Extract provided:
--- BEGIN ---
Ulrik le Fevre (born 25 June 1946) is a Danish former professional football player and manager, and current FIFA-licensed player agent. He was a left winger, who had a fierce shot. He played for Danish club Vejle Boldklub, German club Borussia Mönchengladbach and Club Brugge in Belgium, and won the national championship with all three clubs. He played 37 matches and scored seven goals for the Denmark national team.

Biography
Born in Vejle, le Fevre started playing for local top-flight club Vejle Boldklub. He made his senior debut in April 1965, and was called up for the Denmark under-21 national team in June 1965. He made his Danish national team later that year, in December. After four years at Vejle, he moved abroad to play professionally in the middle of 1969.

He signed for German club Borussia Mönchengladbach. Due to the Danish rules of amateurism, le Fevre's national team career went on hiatus in June 1969, after 28 national games. When the Danish rule of amateurism was abolished in 1971, le Fevre returned to the Danish national team in June 1971. With Mönchengladbach, he won the 1970 and 1971 Bundesliga championships. His most notable goal was scored in the 1971–72 Bundesliga season. In a November 1971 game against Schalke 04, he juggled the ball twice in the opposition penalty area before volleying the ball into the net. The goal was awarded the 1971 "Tor des Jahres".
--- END ---
Rows from a dataset
--- BEGIN ---
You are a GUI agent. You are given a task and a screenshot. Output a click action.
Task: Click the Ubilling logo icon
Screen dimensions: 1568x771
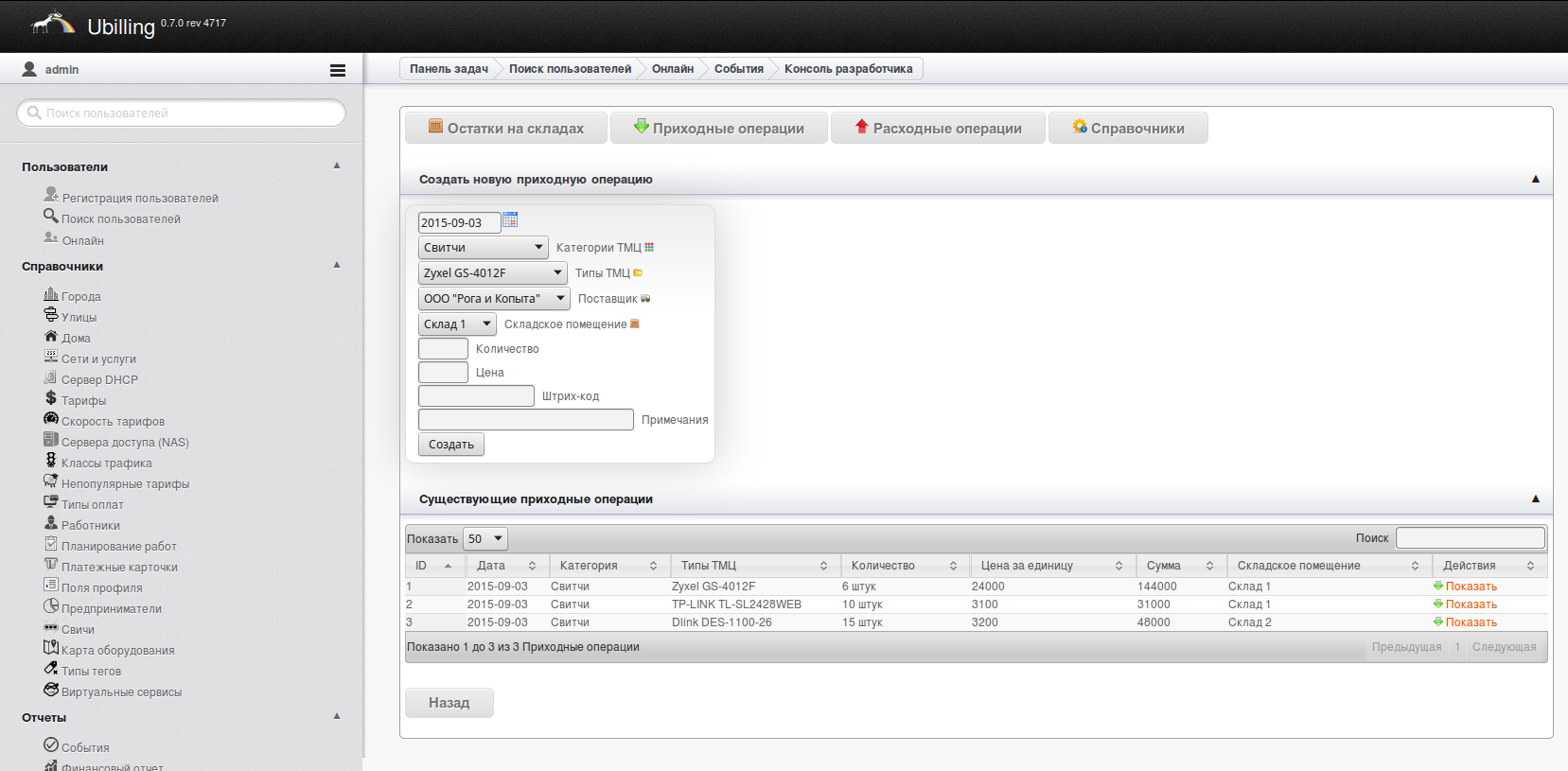tap(53, 24)

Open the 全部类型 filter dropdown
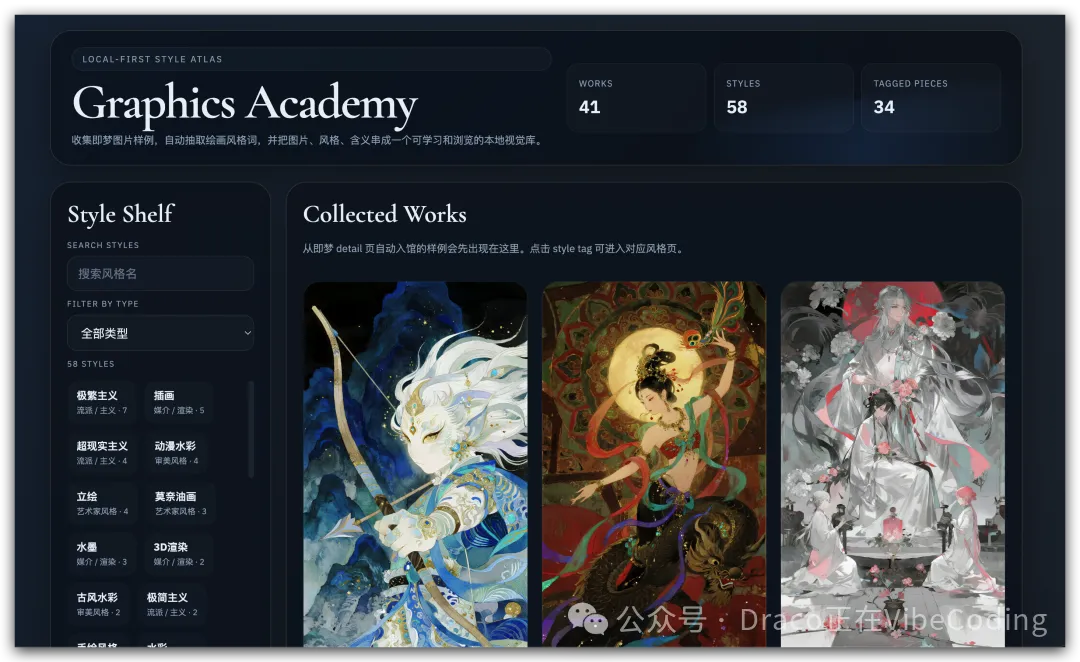[160, 333]
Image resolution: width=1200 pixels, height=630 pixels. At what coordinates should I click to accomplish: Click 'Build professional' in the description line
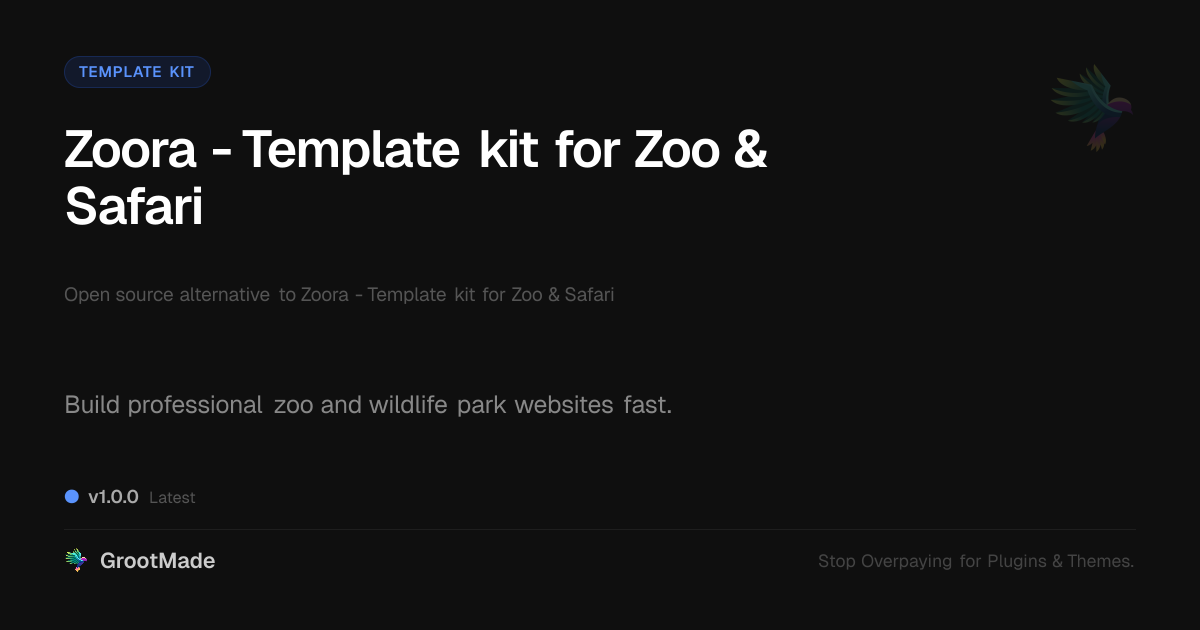click(x=163, y=405)
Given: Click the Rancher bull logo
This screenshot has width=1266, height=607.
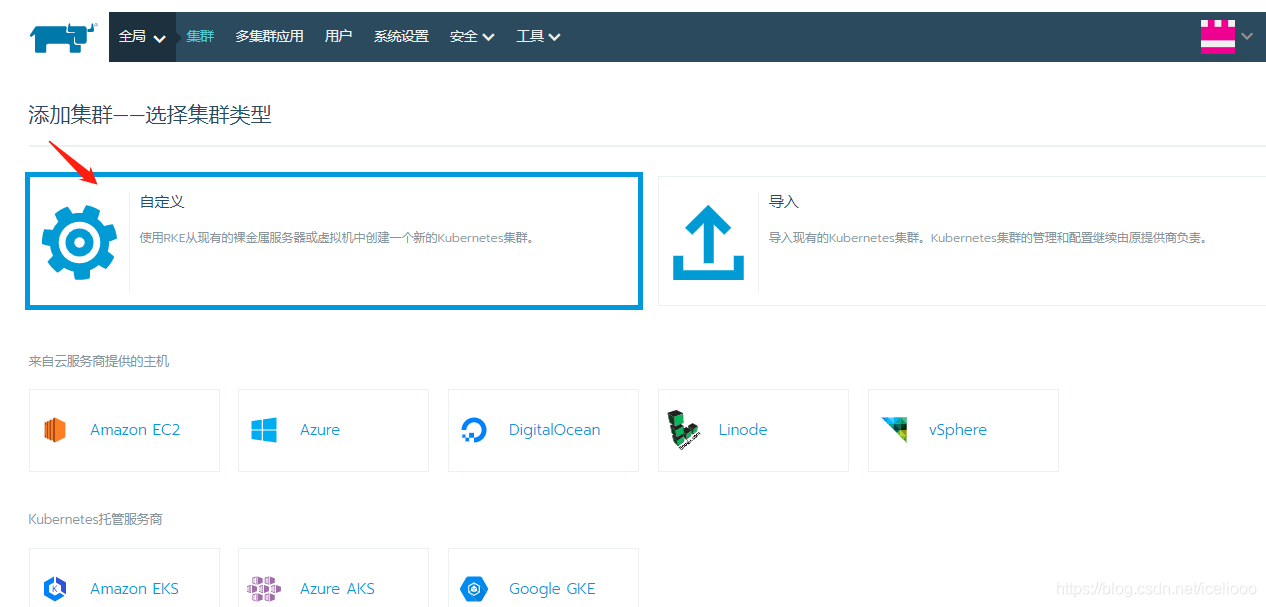Looking at the screenshot, I should click(62, 35).
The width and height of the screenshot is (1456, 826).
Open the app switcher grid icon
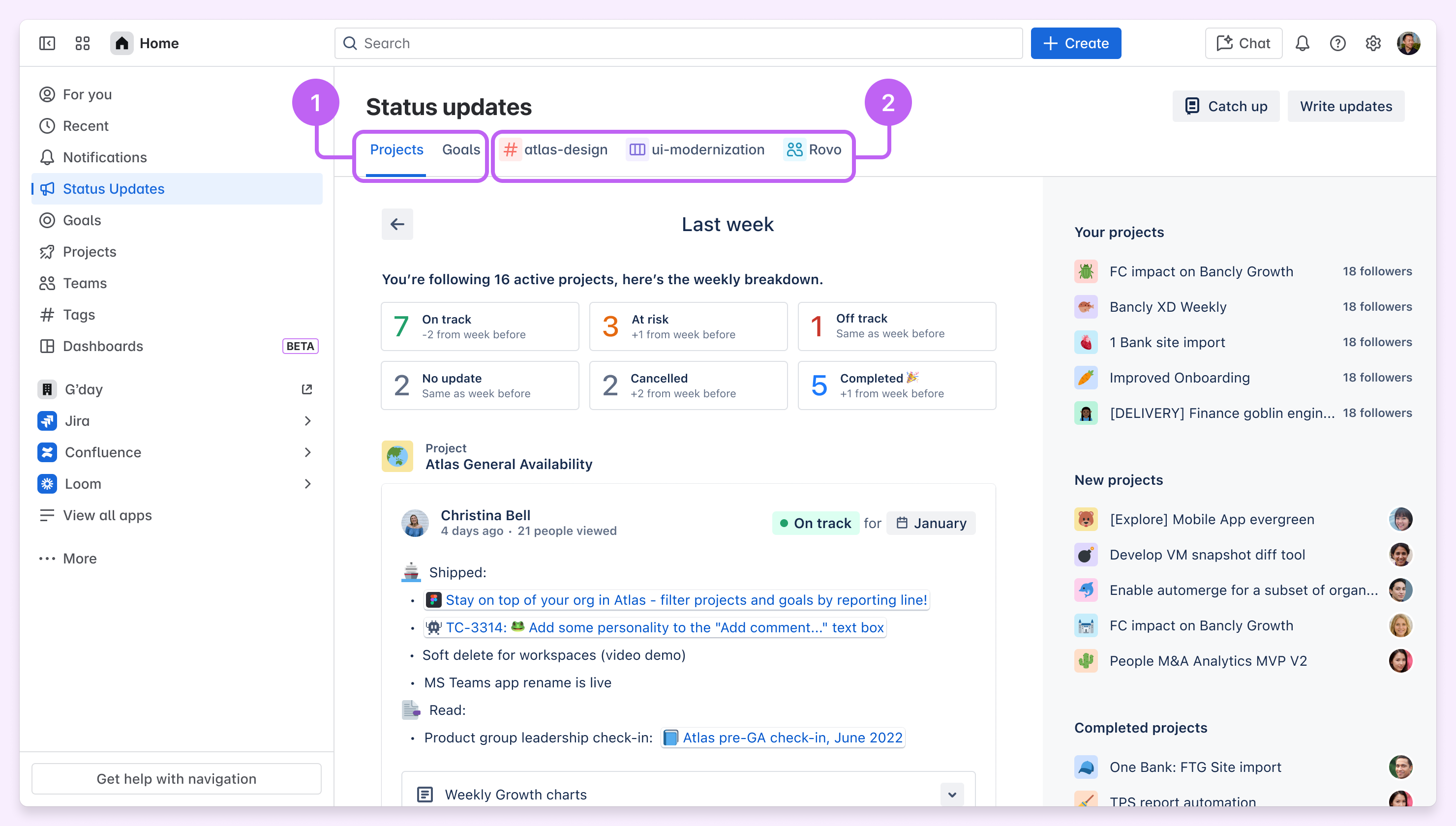[82, 43]
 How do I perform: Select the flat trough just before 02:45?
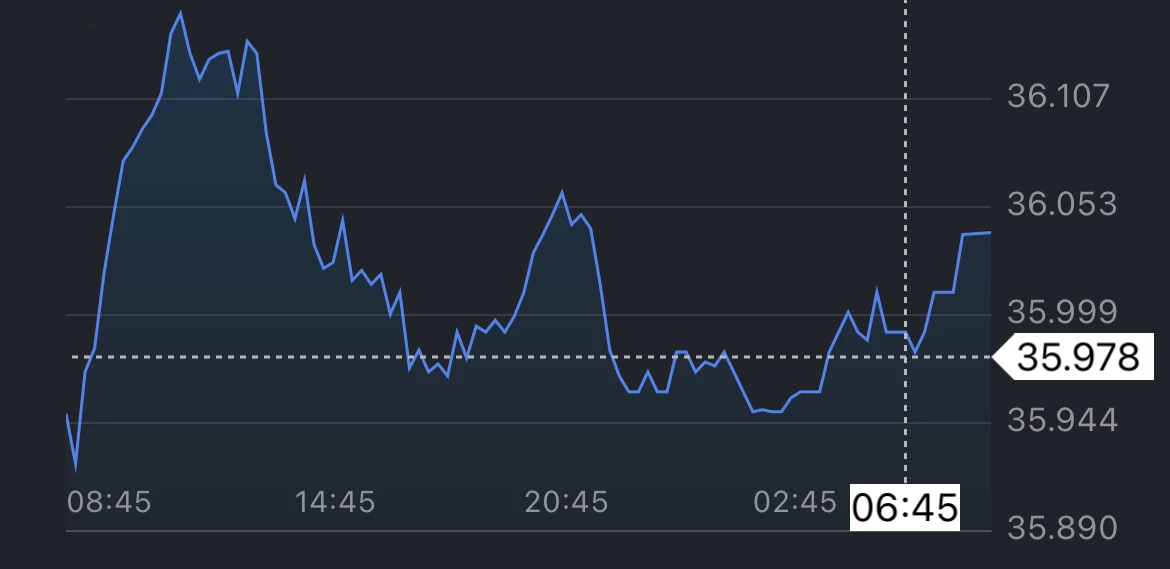tap(767, 410)
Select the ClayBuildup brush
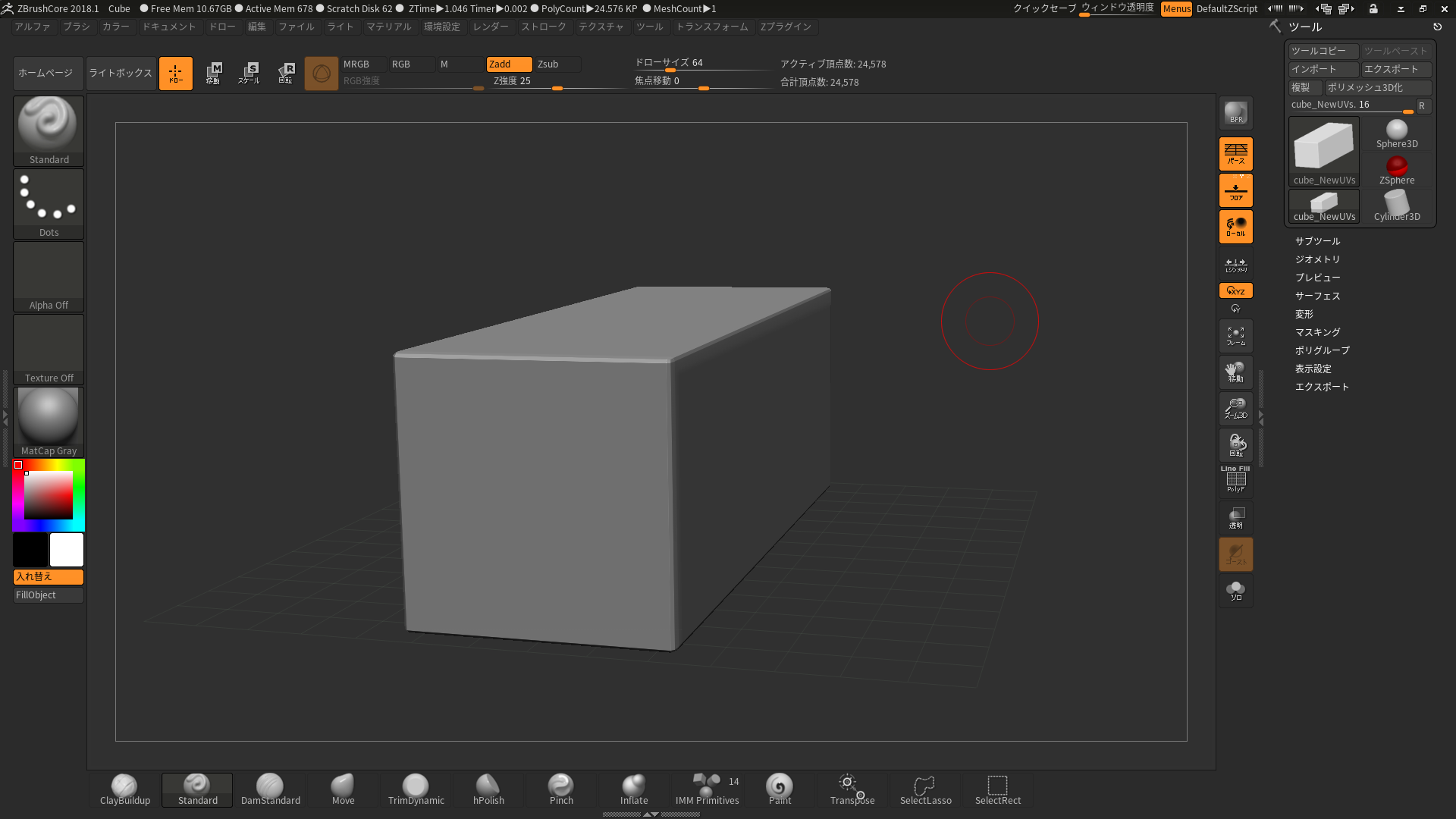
--- END ---
Task requirements:
[1] Please reproduce the part of the Ulrik le Fevre article starting with "Ulrik le Fevre" and going on through "middle of 1969.".
[2] According to the Ulrik le Fevre article, what award was given to the goal he scored against Schalke 04 in November 1971?

Exercise solutions:
[1]
Ulrik le Fevre (born 25 June 1946) is a Danish former professional football player and manager, and current FIFA-licensed player agent. He was a left winger, who had a fierce shot. He played for Danish club Vejle Boldklub, German club Borussia Mönchengladbach and Club Brugge in Belgium, and won the national championship with all three clubs. He played 37 matches and scored seven goals for the Denmark national team.

Biography
Born in Vejle, le Fevre started playing for local top-flight club Vejle Boldklub. He made his senior debut in April 1965, and was called up for the Denmark under-21 national team in June 1965. He made his Danish national team later that year, in December. After four years at Vejle, he moved abroad to play professionally in the middle of 1969.

[2] The 1971 "Tor des Jahres".